(旧暦)2月は暮れが遅くなっている。
同心・小柳安五郎とお園は、まだ明るいうちに、程ヶ谷の本陣・{苅部] 清兵衛方へ入った。
火盗改メのお頭・長谷川平蔵(へいぞう 50歳)から、縁者ゆえよろしく----との速(はや)飛脚便が宿主あてにとどいていたので、夫妻は下にもおかないもてなしをうけた。
さりげなく、夫婦混浴がすすめられた。
照れたのは安五郎のほうで、お園はおおようによろこびで、湯船のなかでも夫の躰のあちこちを刺激くした。
夫婦や恋人同士にとっての混浴は、おんなにとっての羞恥心の垢捨て場なのかもしれない。
〔苅部屋〕とすれば、10年前のことだが建部(たけべ)大和守広殷(ひろかず 58歳=当時 1000石)が禁裏附に赴任するとき、公方(くぼう)たちへの献上品を奉るじるため本陣・苅部方へ宿泊したことがあった。

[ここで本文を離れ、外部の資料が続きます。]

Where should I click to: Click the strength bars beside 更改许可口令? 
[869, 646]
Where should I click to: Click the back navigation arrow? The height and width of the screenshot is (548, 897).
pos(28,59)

その貴品を狙った道中師・〔磯部(いそべ)}の駒吉(こまきち 40男=当時)一味を、平蔵の手くばりで程ヶ谷宿で捕縛したことがあった。
【参照】2011 年12月21日[部大和守広殷を見送る]
2011 年12月22日[道中師・〔磯部〕の駒吉]
本陣の宿主・清兵衛はその事件と平蔵の名を忘れていなかった。
平蔵からの手紙に、宿泊の翌日は半日、本牧(ほんもく)あたりを遊覧させてやってほしい----とも書状に添えてあった。
寝床のに中で豊満なお園の躰のあつかいいにもようやく馴れてきていた安五郎が、
「長谷川さまが本牧へ行けとおっしゃっているからには、お気がかりなことがおありなのであろう。お園は船は大丈夫か?」
「あなたの上でゆられているのはこころよいゆれですが――」
「ばか……」
ぴしゃり――お園の尻がぶたれた。
「お、ほほほ」
翌日は、熟春をおもわせるうららかな天候で、絶好の船びよりとなった。
海からの本牧は奇岩たちの行列出迎えといった趣きといってよかった。
(芒(のけ)村・姥(うば)島 『江戸名所図会』 塗り絵師:ちゅうすけ)
(本牧塙 十二支天社 『江戸名所図会』 塗り絵師:ちゅうすけ)
本牧吾妻権現宮に達したとき、小柳安五郎がじっと凝視をしたものがあった。
「安五郎さま。ここらあたりへも、弟橘媛(おとたちばなひめ)の遺品がながれつきましたか?」
お園は、夫の邪魔をしないように、小さく訊きながら夫の視線の先を追っていた。
漁師小屋らしい苫屋(とまや)の軒先に薄桃色なものが見えた。